Dans les Grands Lacs, États et groupes armés parmi les principaux “prédateurs” de la presse, selon RSF

Carte des limites de la RDC et ses voisins

États, groupes armés et acteurs politiques figurent parmi les principaux “prédateurs” de la liberté de la presse dans la région des Grands Lacs, selon un rapport de Reporters sans frontières (RSF) consulté sous embargo.

Dans un focus consacré aux responsables des atteintes contre les journalistes, RSF met en cause des autorités publiques, des services de sécurité, ainsi que des groupes armés actifs notamment dans l’est de la République démocratique du Congo (RDC), épicentre des violences dans la région.

Le mouvement rebelle du 23 mars (M23), soutenu par le Rwanda selon plusieurs sources internationales, est présenté comme un acteur majeur des pressions exercées sur les médias dans les zones qu’il contrôle. Dans ces territoires, des radios sont contraintes de relayer ses messages, tandis que des journalistes sont empêchés de travailler librement.

Le rapport évoque également le rôle des autorités étatiques dans plusieurs pays de la région. Au Rwanda, les autorités sont accusées d’exercer un contrôle étroit sur l’information, notamment à travers des arrestations, des intimidations et des restrictions visant les journalistes critiques.

En Ouganda, les reporters couvrant les manifestations ou les élections sont régulièrement confrontés à des violences, arrestations et entraves à leur travail, selon RSF. Au Burundi, la presse reste fragilisée par les conséquences de la crise politique de 2015, qui a poussé de nombreux journalistes à l’exil.

Le Kenya, longtemps considéré comme un pôle régional de liberté de la presse, connaît également des pressions croissantes, notamment des actes d’intimidation visant les journalistes enquêtant sur la corruption ou les mobilisations sociales.

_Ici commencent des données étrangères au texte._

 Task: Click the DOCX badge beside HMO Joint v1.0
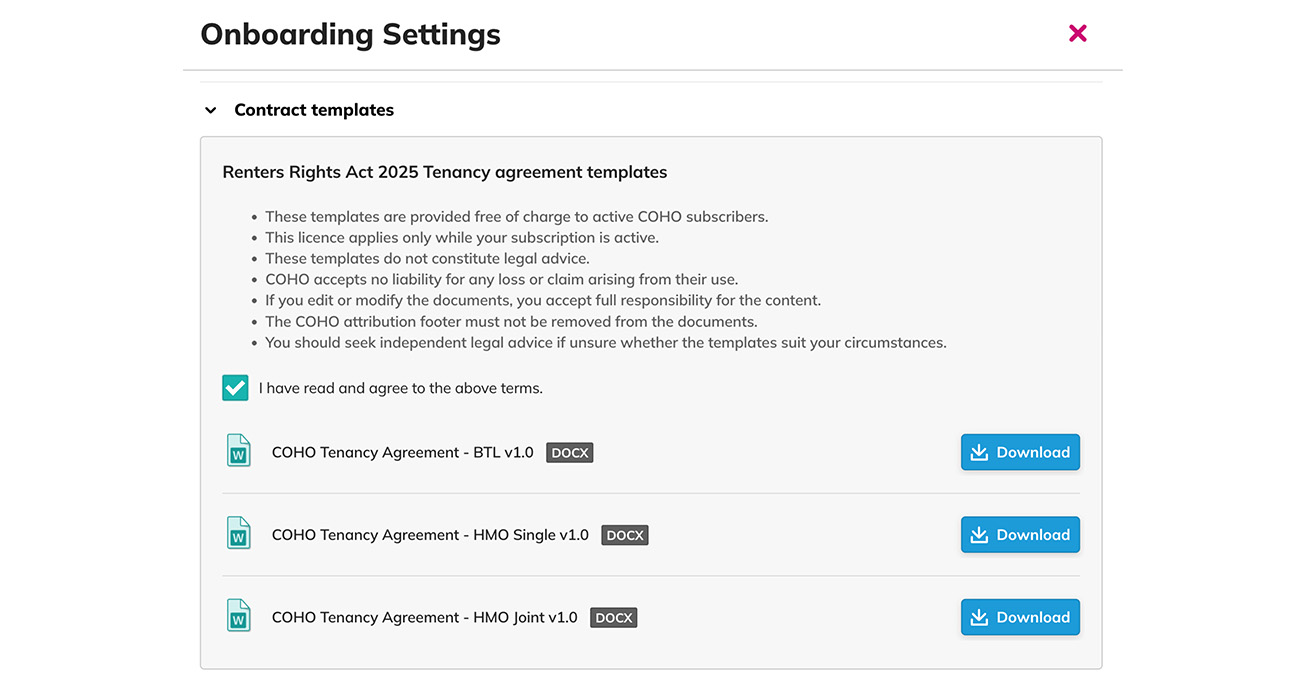(x=614, y=618)
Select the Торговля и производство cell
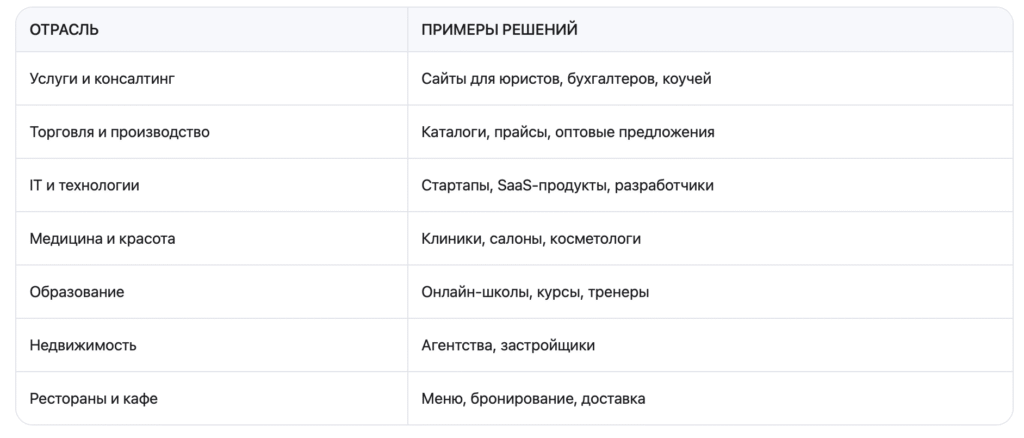 tap(120, 132)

En Tanzanie, le rapport souligne un cadre légal restrictif, avec des lois permettant de sanctionner les médias et de limiter la diffusion d’informations jugées sensibles.

RSF met aussi en avant le rôle d’acteurs économiques et politiques dans l’affaiblissement de l’indépendance des médias, notamment à travers des pressions financières ou des rachats controversés de groupes de presse.

“Les ennemis des journalistes ont plusieurs visages dans la région des Grands Lacs”, souligne le rapport, évoquant un environnement marqué par les violences armées, les pressions politiques, l’asphyxie économique et la désinformation.

Face à ces menaces, RSF appelle les États de la région à protéger les journalistes, à lutter contre l’impunité et à garantir un cadre permettant l’exercice libre et indépendant du métier.